ANTHROPOCENE Climate Change,
Contagion, Consolation,
a timely meditation on the effects of the pandemic and climate disruption, offers
readers an opportunity to delve into a world of a poet who is attuned to the
changes in his body and environment. His focus on the plight of the migrants
and his attention to the lives of his friends rises to the level of prayer as
Simone Weil in Gravity and Grace muses, “Attention, taken to its highest
degree, is the same thing as prayer.” In this sense, Anthropocene is
both a prayer and a jeremiad. I hope we will listen.
About
the Author
Sudeep Sen’s
[www.sudeepsen.org] prize-winning books include: Postmarked India: New & Selected
Poems (HarperCollins), Rain, Aria (A. K.
Ramanujan Translation Award), Fractals:
New & Selected Poems | Translations 1980-2015 (London Magazine Editions), EroText (Vintage:
Penguin Random House), Kaifi Azmi: Poems
| Nazms (Bloomsbury) and Anthropocene:
Climate Change, Contagion, Consolation (Pippa Rann). He has edited
influential anthologies, including: The
HarperCollins Book of English Poetry (editor), World English Poetry, and Modern English Poetry by Younger Indians
(Sahitya Akademi).
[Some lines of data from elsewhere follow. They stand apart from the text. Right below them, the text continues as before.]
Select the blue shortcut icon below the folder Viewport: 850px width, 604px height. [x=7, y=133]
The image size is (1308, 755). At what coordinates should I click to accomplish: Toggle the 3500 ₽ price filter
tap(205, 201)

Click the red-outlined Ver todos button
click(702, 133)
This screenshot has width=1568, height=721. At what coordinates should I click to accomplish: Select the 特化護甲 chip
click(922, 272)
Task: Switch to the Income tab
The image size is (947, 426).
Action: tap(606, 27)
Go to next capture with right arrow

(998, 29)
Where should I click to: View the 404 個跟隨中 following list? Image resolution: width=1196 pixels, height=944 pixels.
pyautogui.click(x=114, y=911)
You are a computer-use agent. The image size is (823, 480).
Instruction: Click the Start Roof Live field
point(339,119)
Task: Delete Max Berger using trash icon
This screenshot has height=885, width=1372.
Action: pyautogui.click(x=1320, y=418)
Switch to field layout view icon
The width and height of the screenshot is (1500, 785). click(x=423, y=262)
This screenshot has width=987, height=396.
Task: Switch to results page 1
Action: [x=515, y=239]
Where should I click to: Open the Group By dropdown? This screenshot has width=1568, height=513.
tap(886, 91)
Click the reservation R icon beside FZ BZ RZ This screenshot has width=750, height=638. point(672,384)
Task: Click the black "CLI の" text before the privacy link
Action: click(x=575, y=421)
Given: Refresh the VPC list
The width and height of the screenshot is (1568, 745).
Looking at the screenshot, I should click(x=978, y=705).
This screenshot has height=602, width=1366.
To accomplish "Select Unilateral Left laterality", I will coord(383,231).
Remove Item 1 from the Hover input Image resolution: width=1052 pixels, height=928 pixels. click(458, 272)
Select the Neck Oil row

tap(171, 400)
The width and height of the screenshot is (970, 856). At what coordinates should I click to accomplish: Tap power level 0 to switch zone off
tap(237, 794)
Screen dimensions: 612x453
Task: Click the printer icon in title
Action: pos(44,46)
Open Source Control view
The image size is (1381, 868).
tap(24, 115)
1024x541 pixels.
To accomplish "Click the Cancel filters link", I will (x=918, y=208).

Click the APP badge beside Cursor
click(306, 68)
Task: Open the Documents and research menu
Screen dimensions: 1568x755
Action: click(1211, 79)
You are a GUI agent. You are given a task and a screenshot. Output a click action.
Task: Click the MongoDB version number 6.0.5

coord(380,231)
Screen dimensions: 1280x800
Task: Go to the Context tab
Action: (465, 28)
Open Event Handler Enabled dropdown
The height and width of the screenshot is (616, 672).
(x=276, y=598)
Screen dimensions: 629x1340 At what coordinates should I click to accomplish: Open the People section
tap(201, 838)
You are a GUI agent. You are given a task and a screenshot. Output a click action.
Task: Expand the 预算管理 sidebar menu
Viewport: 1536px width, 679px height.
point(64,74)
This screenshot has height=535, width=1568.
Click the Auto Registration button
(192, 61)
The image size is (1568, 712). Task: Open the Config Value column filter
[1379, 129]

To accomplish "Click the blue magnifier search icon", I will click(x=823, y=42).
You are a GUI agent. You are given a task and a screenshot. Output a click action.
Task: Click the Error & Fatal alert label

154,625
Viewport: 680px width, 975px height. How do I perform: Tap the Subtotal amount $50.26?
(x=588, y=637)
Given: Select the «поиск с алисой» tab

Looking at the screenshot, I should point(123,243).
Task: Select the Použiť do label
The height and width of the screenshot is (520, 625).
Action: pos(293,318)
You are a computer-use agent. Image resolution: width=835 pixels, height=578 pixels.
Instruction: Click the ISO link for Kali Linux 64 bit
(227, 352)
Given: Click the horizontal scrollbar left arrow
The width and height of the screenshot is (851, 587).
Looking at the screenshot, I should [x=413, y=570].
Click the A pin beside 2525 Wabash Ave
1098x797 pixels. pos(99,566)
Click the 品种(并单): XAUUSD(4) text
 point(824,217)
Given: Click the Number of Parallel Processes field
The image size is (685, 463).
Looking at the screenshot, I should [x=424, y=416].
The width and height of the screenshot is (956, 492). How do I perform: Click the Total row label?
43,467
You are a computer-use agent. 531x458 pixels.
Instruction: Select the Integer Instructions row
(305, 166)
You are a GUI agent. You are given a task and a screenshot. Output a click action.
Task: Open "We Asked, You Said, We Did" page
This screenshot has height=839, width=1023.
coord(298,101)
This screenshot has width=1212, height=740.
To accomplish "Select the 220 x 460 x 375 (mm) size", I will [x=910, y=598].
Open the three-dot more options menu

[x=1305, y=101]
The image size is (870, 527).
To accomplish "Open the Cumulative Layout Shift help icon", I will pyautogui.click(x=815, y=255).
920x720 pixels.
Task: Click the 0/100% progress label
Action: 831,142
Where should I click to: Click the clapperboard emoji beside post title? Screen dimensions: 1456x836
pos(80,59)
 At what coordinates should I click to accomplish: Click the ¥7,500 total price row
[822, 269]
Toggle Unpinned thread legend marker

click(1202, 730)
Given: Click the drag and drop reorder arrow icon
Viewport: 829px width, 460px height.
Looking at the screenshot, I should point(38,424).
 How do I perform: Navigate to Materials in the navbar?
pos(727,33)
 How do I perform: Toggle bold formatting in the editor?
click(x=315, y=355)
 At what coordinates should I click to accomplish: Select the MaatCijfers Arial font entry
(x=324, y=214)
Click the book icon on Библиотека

Blue Nude: Ekphrasis & New
Poems (Jorge Zalamea International Poetry Prize) and The Whispering Anklets are forthcoming.
Sen’s works have been translated into over 25 languages. His words have
appeared in the Times Literary
Supplement, Newsweek, Guardian, Observer, Independent, Telegraph, Financial
Times, Herald, Poetry Review, Literary Review, Harvard Review, Hindu, Hindustan
Times, Times of India, Indian Express, Outlook, India Today, and broadcast
on bbc, pbs, cnn ibn, ndtv, air
& Doordarshan. Sen’s newer work appears in New Writing 15 (Granta), Language
for a New Century (Norton), Leela: An
Erotic Play of Verse and Art (Collins), Indian
Love Poems (Knopf/Random House/Everyman), Out of Bounds (Bloodaxe), Initiate:
Oxford New Writing (Blackwell), and Name
me a Word (Yale). He is the editorial director of AARK ARTS, editor of Atlas, and currently the
inaugural artist-in-residence at the Museo Camera. Sen is the first Asian
honoured to deliver the Derek Walcott Lecture and read at the Nobel Laureate
Festival. The Government of India awarded him the senior fellowship for
“outstanding persons in the field of culture/literature.”